Brief
List every line of the items below that contains the word "should", copying each one in full.

(Item coordinate data)
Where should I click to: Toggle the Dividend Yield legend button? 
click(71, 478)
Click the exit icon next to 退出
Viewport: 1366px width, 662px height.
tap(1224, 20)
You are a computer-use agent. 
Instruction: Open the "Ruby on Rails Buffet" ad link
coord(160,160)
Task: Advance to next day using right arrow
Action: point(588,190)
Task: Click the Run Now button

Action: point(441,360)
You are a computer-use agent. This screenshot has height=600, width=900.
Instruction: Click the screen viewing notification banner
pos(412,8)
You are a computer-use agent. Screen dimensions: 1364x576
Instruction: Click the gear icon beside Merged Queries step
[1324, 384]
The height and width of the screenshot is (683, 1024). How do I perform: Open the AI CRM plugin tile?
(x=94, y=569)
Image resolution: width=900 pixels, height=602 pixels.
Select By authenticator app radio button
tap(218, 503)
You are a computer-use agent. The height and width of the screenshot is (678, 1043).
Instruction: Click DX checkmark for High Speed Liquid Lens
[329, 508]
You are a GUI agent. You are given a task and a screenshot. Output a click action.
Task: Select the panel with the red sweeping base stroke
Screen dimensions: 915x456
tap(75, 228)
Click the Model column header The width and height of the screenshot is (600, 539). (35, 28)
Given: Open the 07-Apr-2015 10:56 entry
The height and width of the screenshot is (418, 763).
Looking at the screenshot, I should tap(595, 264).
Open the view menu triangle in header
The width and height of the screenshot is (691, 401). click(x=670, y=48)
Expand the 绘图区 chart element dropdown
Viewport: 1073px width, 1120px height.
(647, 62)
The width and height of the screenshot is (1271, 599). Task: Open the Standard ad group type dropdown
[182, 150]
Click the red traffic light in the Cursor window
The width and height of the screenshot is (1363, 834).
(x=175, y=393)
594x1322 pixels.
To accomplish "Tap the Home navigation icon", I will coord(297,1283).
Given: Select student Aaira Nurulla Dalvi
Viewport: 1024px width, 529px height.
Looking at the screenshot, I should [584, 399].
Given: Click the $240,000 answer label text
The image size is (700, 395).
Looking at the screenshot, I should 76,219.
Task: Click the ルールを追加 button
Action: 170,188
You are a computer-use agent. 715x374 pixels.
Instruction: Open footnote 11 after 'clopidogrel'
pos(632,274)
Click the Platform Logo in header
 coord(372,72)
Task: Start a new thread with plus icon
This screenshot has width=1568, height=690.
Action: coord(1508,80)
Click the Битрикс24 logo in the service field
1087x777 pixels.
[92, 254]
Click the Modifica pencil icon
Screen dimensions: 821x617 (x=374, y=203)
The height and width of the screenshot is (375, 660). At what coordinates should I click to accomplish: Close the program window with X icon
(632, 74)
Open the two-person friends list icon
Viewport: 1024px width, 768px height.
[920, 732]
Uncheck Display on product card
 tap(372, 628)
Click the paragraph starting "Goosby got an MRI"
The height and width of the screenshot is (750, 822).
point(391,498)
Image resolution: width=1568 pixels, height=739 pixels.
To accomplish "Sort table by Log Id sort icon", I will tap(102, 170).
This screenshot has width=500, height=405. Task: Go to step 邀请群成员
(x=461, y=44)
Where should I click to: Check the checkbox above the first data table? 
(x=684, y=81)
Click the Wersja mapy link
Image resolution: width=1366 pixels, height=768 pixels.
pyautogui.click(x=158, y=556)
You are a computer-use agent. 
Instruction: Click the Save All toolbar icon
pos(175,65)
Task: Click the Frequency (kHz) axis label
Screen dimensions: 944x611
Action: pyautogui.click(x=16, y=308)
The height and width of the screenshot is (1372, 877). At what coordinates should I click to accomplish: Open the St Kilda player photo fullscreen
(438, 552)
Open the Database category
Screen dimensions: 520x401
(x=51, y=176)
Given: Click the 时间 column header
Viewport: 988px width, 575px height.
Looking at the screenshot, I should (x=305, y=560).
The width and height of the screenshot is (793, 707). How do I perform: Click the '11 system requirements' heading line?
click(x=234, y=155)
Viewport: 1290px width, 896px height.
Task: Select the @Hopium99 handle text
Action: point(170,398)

Answer to the exercise
Where should I click to: Toggle the Dividend Yield legend button? 
Looking at the screenshot, I should tap(595, 264).
Looking at the screenshot, I should [584, 399].
Looking at the screenshot, I should 76,219.
The height and width of the screenshot is (375, 660). At what coordinates should I click to accomplish: Close the program window with X icon
Where should I click to: Check the checkbox above the first data table? 
The height and width of the screenshot is (1372, 877). At what coordinates should I click to accomplish: Open the St Kilda player photo fullscreen
Looking at the screenshot, I should (x=305, y=560).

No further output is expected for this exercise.